Anche l’età media dei club transalpini è sempre stata piuttosto bassa: le primissime classificate della Ligue 1 2009-10 (Olympique Marsiglia e Lione) hanno un’età media rispettivamente di  25 anni e mezzo e 23 anni e mezzo. Similmente al caso tedesco, anche le squadre d’Oltralpe hanno fatto esordire in prima squadra giovanissimi talenti: basti pensare al Monaco, che nel 1995 lanciò Thierry Henry e David Trezeguet (all’epoca 36 anni in due), futuri pilastri della Francia campione del Mondo nel 1998 e d’Europa nel 2000.
Questa filosofia ha inciso positivamente sulle rispettive Nazionali, ma spesso non ha contribuito più di tanto al rafforzamento della leadership dei club in ambito europeo (basti pensare che negli ultimi 56 anni il calcio francese ha ottenuto soltanto una vittoria in Coppa dei Campioni, proprio con l’OM, mentre le squadre tedesche si sono spesso rivelate inferiori a quelle inglesi e spagnole). Viceversa, il livello dei rispettivi campionati si è innalzato soprattutto in Bundesliga, al punto che club come il Wolfsburg hanno vinto il Meisterschale e altri come l’Hoffenheim (all’esordio nella massima serie) sono stati in testa alla classifica per metà stagione.
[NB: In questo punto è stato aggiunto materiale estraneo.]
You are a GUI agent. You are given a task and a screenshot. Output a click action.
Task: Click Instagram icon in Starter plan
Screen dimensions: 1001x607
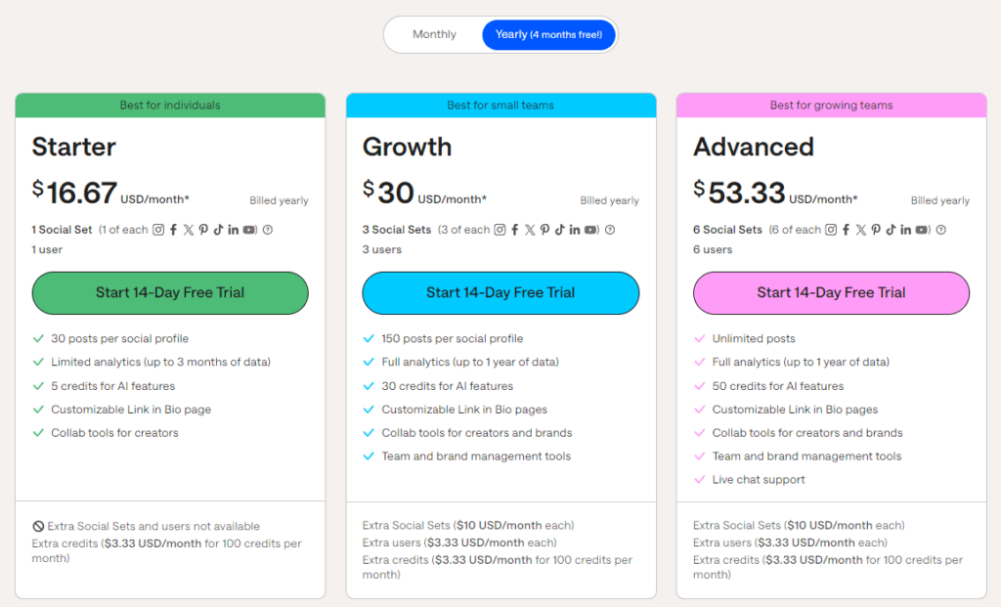tap(158, 230)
Anche nella Liga spagnola, i principali club hanno provveduto a ringiovanire: il Barcellona e il Real Madrid, le due squadre più titolate, hanno rose con età media rispettivamente tra i 24 anni e mezzo e i 26. Ma a cambiare è la filosofia dei club: se da un lato i dirigenti catalani hanno investito su elementi provenienti dalla “cantera” come Andrés Iniesta (1984) e Sergio Busquets (1988), dall’altro quelli madridisti hanno preferito puntare su giovani già affermati a livello internazionale come Cristiano Ronaldo (1985), Karim Benzema (1987) e i tedeschi Mesut Ozil e Sami Khedira, 23 anni e mezzo a testa. Anche altre squadre (come il Valencia) hanno seguito questa politica, che ha contribuito ai successi della Nazionale spagnola nel biennio 2008-10, in cui sono state utilizzate rose rispettivamente con un’età media di 26 anni e mezzo per l’Europeo 2008 e di 26 anni e 3 mesi per il Mondiale 2010.
Un fattore comune che unisce questi tre paesi è il coraggio: se un diciottenne della primavera ha talento debutta subito in prima squadra, e se l’esordio non è dei migliori gli viene data una seconda possibilità, fino a meritarsi la totale fiducia della società.
In Italia invece si tende a prestare i propri giovani a squadre di seconda fascia, senza mai verificare davvero il loro reale livello tecnico. Colpa delle società poco audaci, colpa dei tifosi tanto impazienti, colpa della facilità con la quale si fanno paragoni affrettati con i campioni del passato.
In Italia i giovani talenti non trovano spazio ed è questa una delle ragioni che hanno spinto il CT azzurro Cesare Prandelli e il vicepresidente federale Demetrio Albertini a proporre l’iscrizione di una rappresentativa Under 21 al campionato di Serie B.